P-Paracetamol
Paracetamol is a non-opioid analgesic and antipyretic agent used to treat fever and mild to moderate pain. To analyze its concentration in the blood and identify a potential overdose, a P-Paracetamol blood test can be performed. Blood samples are usually taken at least 4 hours after the last intake of a medication containing paracetamol. The timing of the sample is crucial for accurately interpreting the concentration in relation to toxicological guidelines.
Analysis of P-Paracetamol
In the analysis of P-Paracetamol, the concentration of the drug in plasma or serum is measured. The analysis is conducted using methods such as high-performance liquid chromatography (HPLC) or immunological techniques. These methods ensure precise and reliable results, which are critical for assessing the risk of toxic effects.
Are high concentrations of paracetamol dangerous?
Paracetamol has low acute toxicity at therapeutic doses, but in cases of overdose, part of the drug is converted to a toxic metabolite (NAPQI) that can cause severe liver damage. Symptoms are often absent initially, but at higher doses, signs of liver injury can appear after 24-36 hours, with rising liver enzymes (ALAT and ASAT). Maximum liver damage typically occurs after 72-96 hours. Severe poisoning can lead to fulminant liver failure, coagulation disorders, encephalopathy, and circulatory collapse.
Symptoms of paracetamol overdose
Nausea and vomiting may occur within a few hours after an overdose. These symptoms often subside within a day. Later, abdominal pain and signs of liver injury, such as elevated transaminases and increased prothrombin complex (PK-INR), may develop after 1-2 days. In severe poisoning, kidney impairment, hypoglycemia, metabolic acidosis, and altered mental status may occur. Early mental status changes are sometimes seen with very high serum concentrations of paracetamol (>4000 µmol/L).
Reference ranges for P-Paracetamol
- Not detectable: Less than 33 nmol/L
- Toxic concentration: Over 300 nmol/L (depending on the time since ingestion)

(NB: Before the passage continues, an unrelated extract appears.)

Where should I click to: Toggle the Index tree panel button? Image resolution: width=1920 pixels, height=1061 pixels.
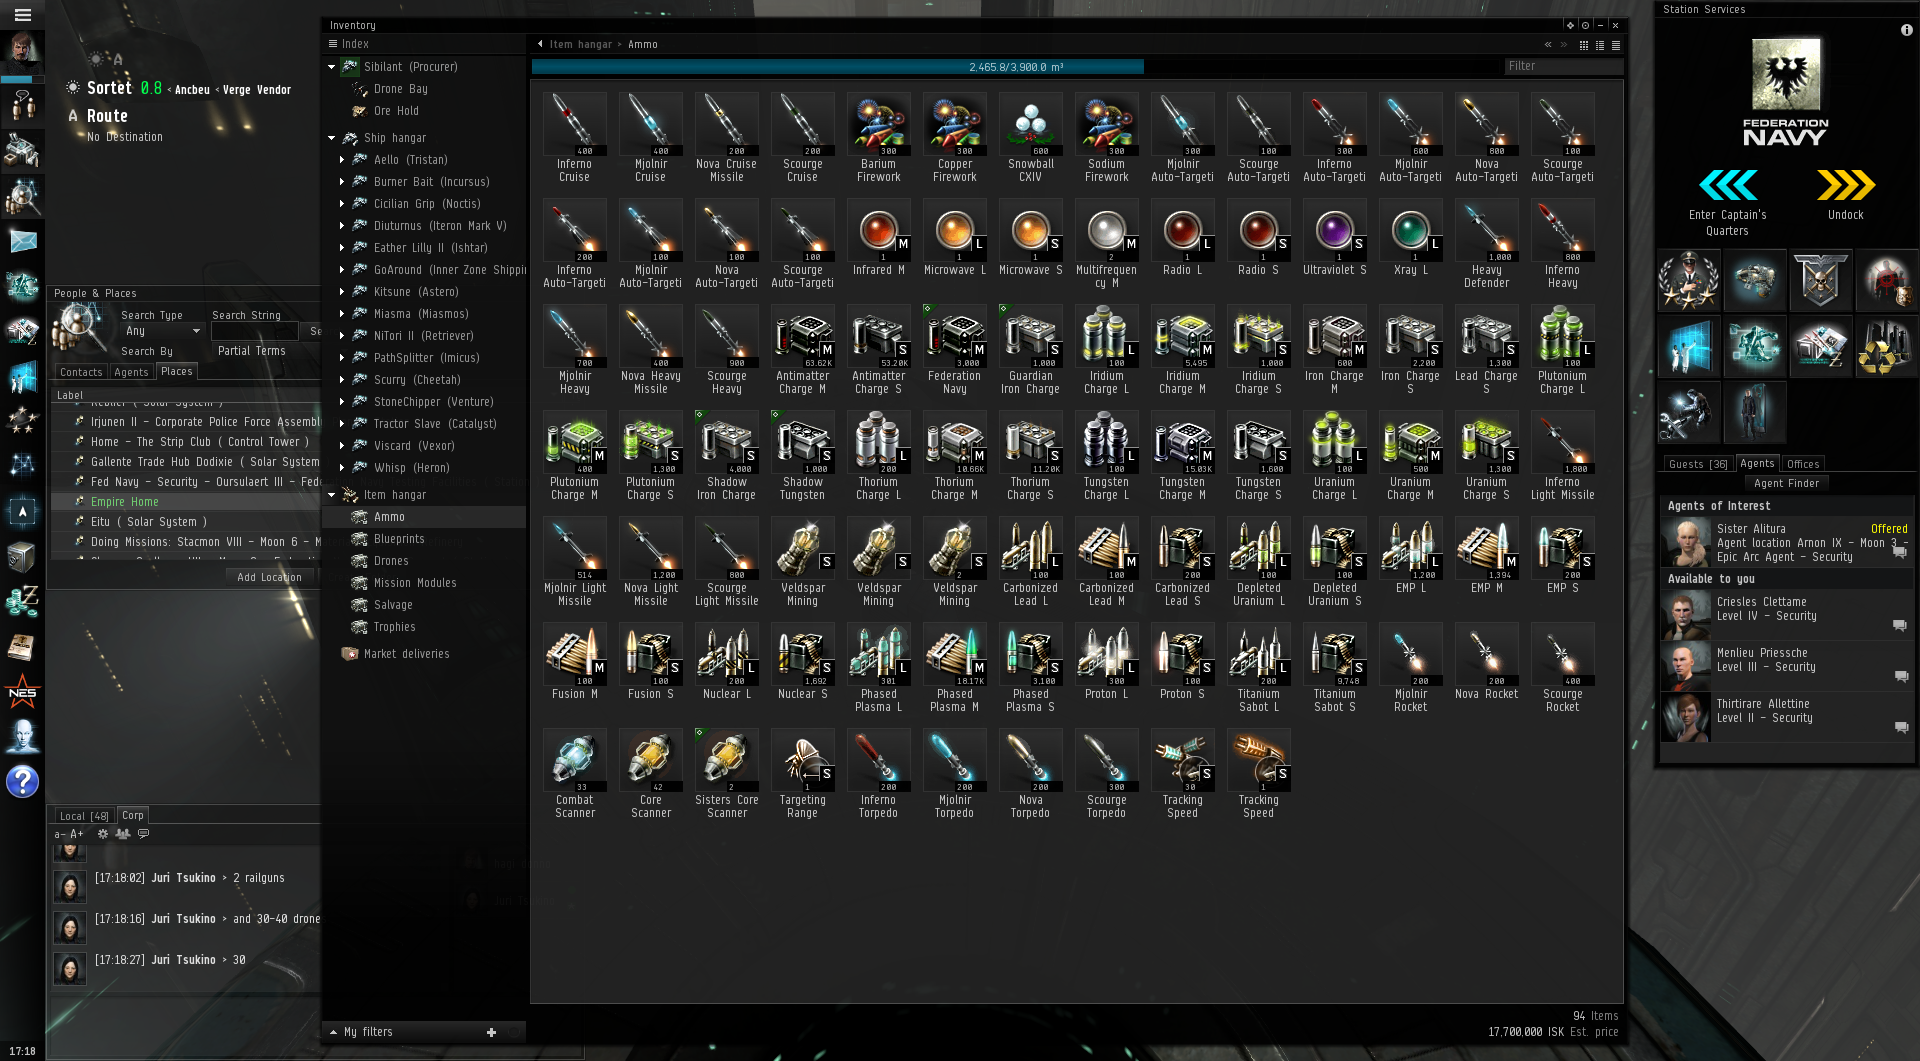333,44
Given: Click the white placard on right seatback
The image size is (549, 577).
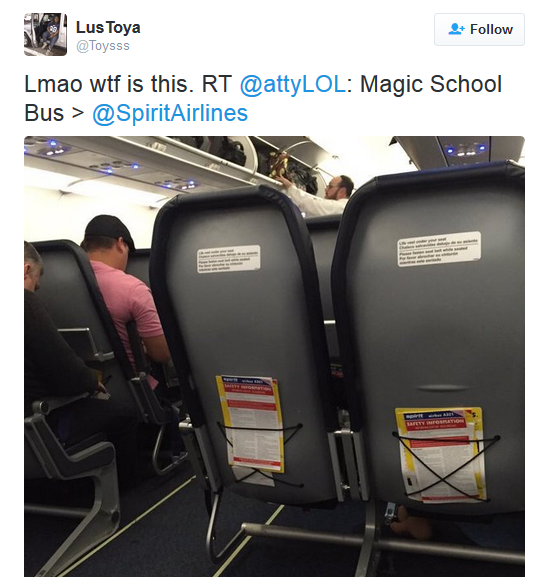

In suspected overdose cases, it is important to interpret the P-Paracetamol level in relation to the time of ingestion. Nomograms (e.g., Rumack-Matthew nomogram) are used as needed to assess the risk of liver damage and the need for treatment.
Acute treatment for paracetamol poisoning
Intravenous treatment with acetylcysteine (NAC) is the first-line therapy in suspected or confirmed toxic paracetamol overdose. Acetylcysteine acts as a precursor to glutathione, neutralizing the toxic metabolite NAPQI. Treatment should begin immediately in suspected overdose cases, especially if P-Paracetamol cannot be analyzed within 8 hours.
- Adults and children over 6 years: Treatment is recommended for ingestion exceeding 150 mg/kg body weight.
- Children under 6 years: Treatment is recommended for ingestion exceeding 200 mg/kg body weight.
Regular monitoring of P-Paracetamol and liver function tests (ALAT, ASAT, PK-INR) is necessary during the treatment process.